The Department of Homeland Security granted South Carolina another a 4 1/2 month extension for making changes to the state driver’s license required by the federal REAL ID Act of 2005.
So, for the time being, a South Carolina drivers license will be accepted for gaining access to a military facility like Fort Jackson or Shaw Air Force Base and other federal facilities. The restrictions are set to expand to include getting on an airplane in January 2018 if the state still has not made the required changes.
The reprieve was announced Thursday night by state Sen. Larry Grooms, chairman of the Senate Transportation Committee.

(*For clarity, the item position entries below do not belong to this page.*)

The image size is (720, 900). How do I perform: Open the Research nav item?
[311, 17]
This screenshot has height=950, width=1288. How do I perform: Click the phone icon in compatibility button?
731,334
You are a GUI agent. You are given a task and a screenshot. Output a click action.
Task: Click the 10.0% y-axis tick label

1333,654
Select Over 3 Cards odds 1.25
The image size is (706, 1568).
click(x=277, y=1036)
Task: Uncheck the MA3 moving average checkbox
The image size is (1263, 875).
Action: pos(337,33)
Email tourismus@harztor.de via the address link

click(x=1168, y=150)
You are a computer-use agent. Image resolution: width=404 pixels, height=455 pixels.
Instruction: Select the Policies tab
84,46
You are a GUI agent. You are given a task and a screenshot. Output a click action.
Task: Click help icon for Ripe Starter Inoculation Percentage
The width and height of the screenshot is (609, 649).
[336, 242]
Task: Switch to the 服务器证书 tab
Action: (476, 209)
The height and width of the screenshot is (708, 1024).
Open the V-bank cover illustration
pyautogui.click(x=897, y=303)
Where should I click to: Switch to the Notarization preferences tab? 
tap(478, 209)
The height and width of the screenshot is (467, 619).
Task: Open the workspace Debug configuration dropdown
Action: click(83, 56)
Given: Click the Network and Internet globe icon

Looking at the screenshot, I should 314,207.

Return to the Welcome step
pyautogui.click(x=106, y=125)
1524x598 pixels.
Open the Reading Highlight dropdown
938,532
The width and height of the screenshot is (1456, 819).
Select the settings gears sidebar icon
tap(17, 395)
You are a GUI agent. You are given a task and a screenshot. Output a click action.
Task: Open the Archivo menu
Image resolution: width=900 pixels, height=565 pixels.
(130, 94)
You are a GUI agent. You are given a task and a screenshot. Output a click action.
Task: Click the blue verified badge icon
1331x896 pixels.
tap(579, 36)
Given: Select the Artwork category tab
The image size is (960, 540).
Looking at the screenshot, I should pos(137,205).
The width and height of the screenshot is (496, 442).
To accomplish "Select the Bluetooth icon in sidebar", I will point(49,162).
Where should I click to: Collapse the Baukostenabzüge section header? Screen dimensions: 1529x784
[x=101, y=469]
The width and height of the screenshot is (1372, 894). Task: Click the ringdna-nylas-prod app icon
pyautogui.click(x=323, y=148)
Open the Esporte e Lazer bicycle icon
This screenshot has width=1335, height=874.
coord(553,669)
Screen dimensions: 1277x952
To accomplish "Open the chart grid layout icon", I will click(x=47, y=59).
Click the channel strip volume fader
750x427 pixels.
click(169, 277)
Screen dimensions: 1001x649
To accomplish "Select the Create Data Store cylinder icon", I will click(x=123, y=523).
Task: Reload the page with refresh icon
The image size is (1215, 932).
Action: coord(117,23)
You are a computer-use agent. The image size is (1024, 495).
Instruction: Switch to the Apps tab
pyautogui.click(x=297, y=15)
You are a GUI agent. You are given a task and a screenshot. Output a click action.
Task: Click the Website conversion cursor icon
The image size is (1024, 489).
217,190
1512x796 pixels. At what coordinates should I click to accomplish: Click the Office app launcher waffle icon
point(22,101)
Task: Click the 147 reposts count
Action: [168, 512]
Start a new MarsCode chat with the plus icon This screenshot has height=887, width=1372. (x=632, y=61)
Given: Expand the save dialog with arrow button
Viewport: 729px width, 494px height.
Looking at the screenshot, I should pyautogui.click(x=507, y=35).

Congress passed the Real ID Act in reaction to the Sept. 11, 2001, terrorist attacks. The terrorists who carried out those attacks used driver’s licenses issued in Florida and Virginia as identification to board airplanes that they crashed into the World Trade Center, the Pentagon and a field in Pennsylvania.
The idea behind the law was that secure, modern identification should be consistent across the country, and it should be linked to the data the individual used to get the driver’s license.
The mandated changes have been resisted in South Carolina. In fact, a law was passed prohibiting Department of Motor Vehicle officials from complying with the Real ID requirements.
In announcing the extension, Grooms characterized the requirements as “Washington’s bureaucratic baloney,” and a misinterpretation of the 2005 law.
But state leaders have felt heat from military officials.
In a meeting with Lt. Gov. Henry McMaster in December, 2016, commanders of the state’s major military installations said the failure to comply with the federal requirements could cause them headaches beginning in January.
Col. Daniel Lasica, commander of the 20th Fighter Wing at Shaw, told McMaster the identification problems would affect everything from food deliveries to the base to access for major construction contractors.
With the pressure off, Grooms said he looks “forward to working with the new administration to continue our common sense approach that we use here in South Carolina. Mr.Trump’s presidency cannot come soon enough.”
A hearing is scheduled at 11 a.m. Wednesday, January 18, where the state’s DMV director, Kevin Shwedo, will brief Grooms’ committee about the extension.